OK - hopefully someone will correct me if I'm wrong (this is all as clear as mud so there's a bit of guesswork here - plus what I can work out from plugging things into my Element hub and looking at the system report) but, as I understand it on a "modern" TB4 hub with multiple downstream TB ports, the answer is "no" - although there may be exceptions.

If you connect a USB-C/USB 3.x to one of the downstream TB ports, that port will run in USB 3.x mode and the device will be connected via the same internal USB 3.x hub as any other USB device in, or connected to the hub.

(On the Element hub, the front USB-A ports are served by a 4-port hub cascaded off the USB 3 hub providing USB to the Thunderbolt ports - so you do probably avoid a bit of latency by going via the TB port and avoiding a layer of hubs - but any USB hub with more than 4 ports will use cascaded hubs like that to get the extra ports)

If you connect a true TB or USB4 SSD, however, the port will operate in TB/USB4 mode and the drive will get it's share of the full Thunderbolt bandwidth, without the 10Gb bottleneck of the internal USB hub.

On an "old style" TB3 dock, there may be multiple internal USB 3.x controllers running off PCIe - so if you're strategic about what ports you use you may get more than 10Gbps of USB bandwidth - but bear in mind that some of those internal controllers are also serving sound, SD card readers etc. Still - TB3 remains a perfectly valid choice if you don't need the multi-port

Here's Caldigit's guides to bandwidth allocation on the TS3 and TS4 hubs - note how, on the TS4 hub, the Ethernet adapter gets the sole PCIe lane and everything else that isn't Thunderbolt shares the same 10Gbps USB 3 hub - whereas on the TS3 there are 2x5Gbps and 1x10Gbps hubs serving different ports & devices.



Here's a diagram for the Element hub - if I'm reading it right, all the connected USB 3 devices use the orange pathway, only TB devices use the blue pathway.


...it gets even more convoluted because it all works differently depending on whether the hub is attached to a TB4/USB4, TB3 or USB-C/3.x port...

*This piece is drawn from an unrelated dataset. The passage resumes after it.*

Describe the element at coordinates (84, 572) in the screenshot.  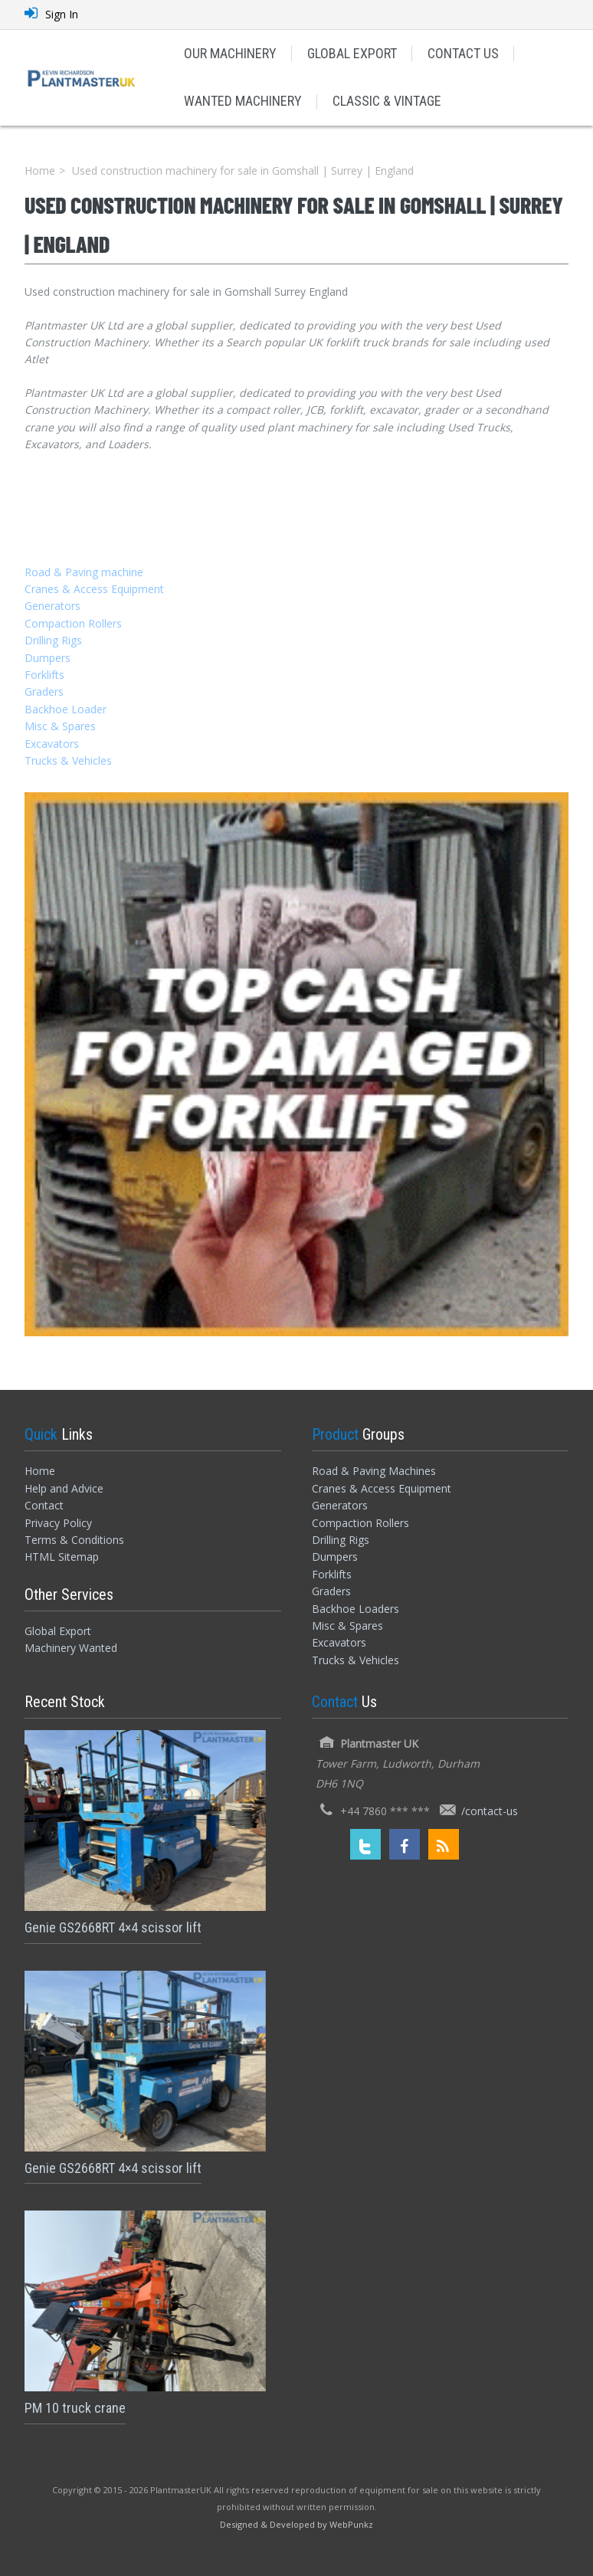
I see `Road & Paving machine` at that location.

Apologies to the thread starter because this is all over-thinking things unless you're worried about squeezing the last drop of bandwidth and lowest latency out of your USB... I'll just re-iterate my Too Long: Did Not Read - TB/USB4 hubs are worth it if you want to connect a mixture of true TB/USB4 devices, displays and USB 3.x peripherals, but if you just want to connect a bunch of USB 3.x devices a cheaper USB 3-only hub will probably do the same job.